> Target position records
*-*-*
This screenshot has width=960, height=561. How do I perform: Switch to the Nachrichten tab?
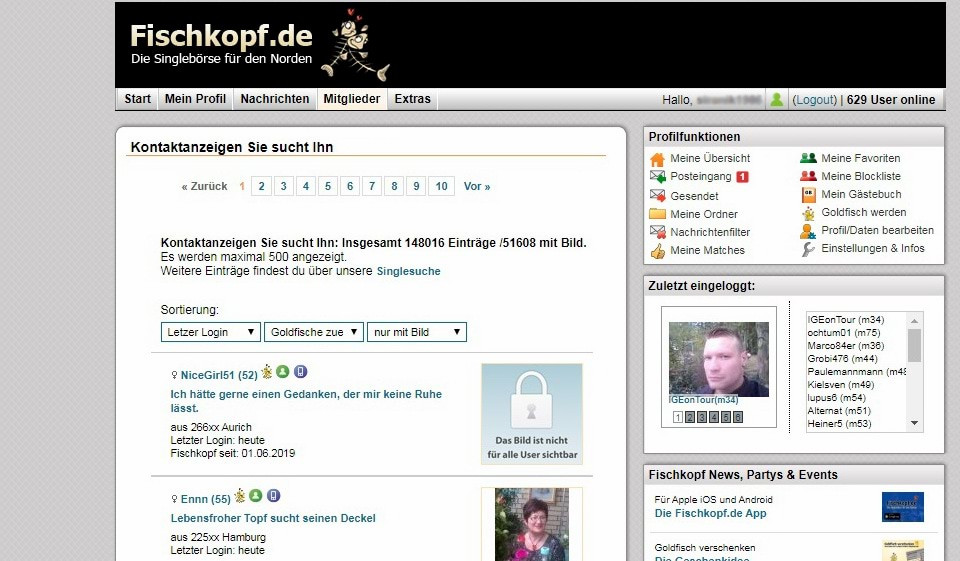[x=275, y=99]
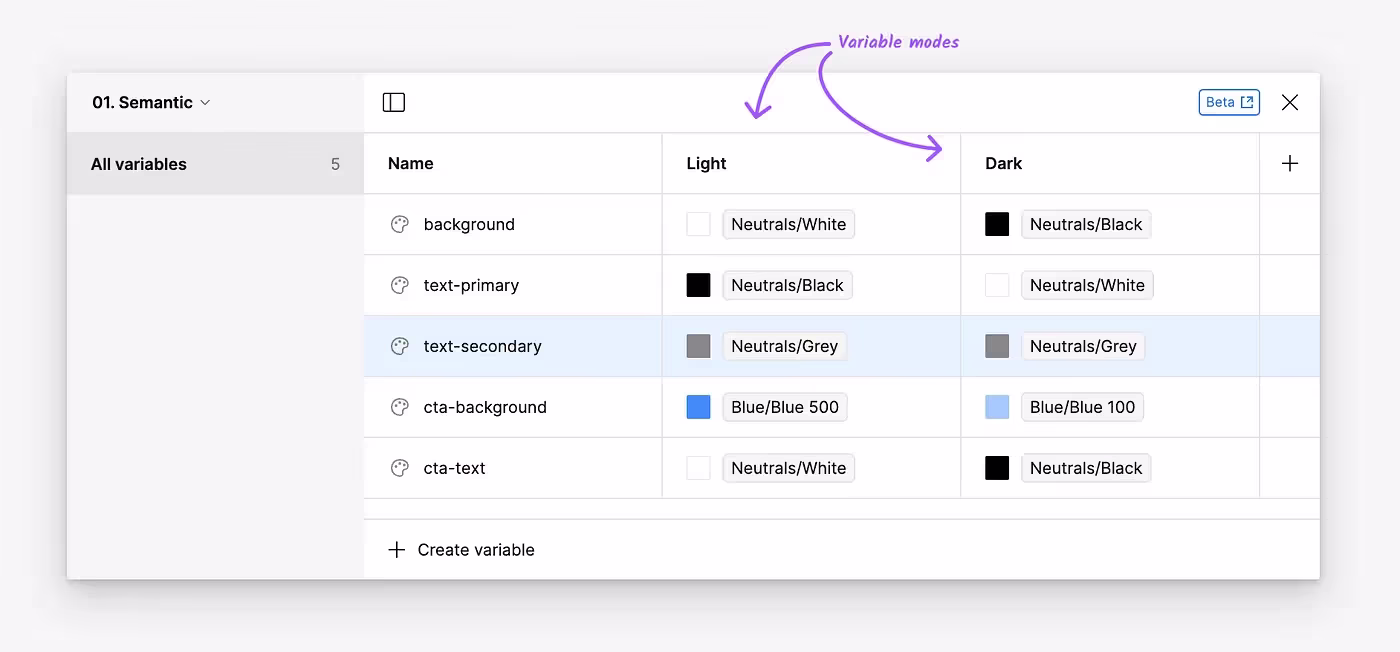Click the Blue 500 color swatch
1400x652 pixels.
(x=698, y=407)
*-*-*
> Exercise details
Copy the records above word for word, leaving out the pictures.

> The solution
This screenshot has width=960, height=561. How do I perform: Switch to the Nachrichten tab?
[x=275, y=99]
Click the Blue 500 color swatch
1400x652 pixels.
(x=698, y=407)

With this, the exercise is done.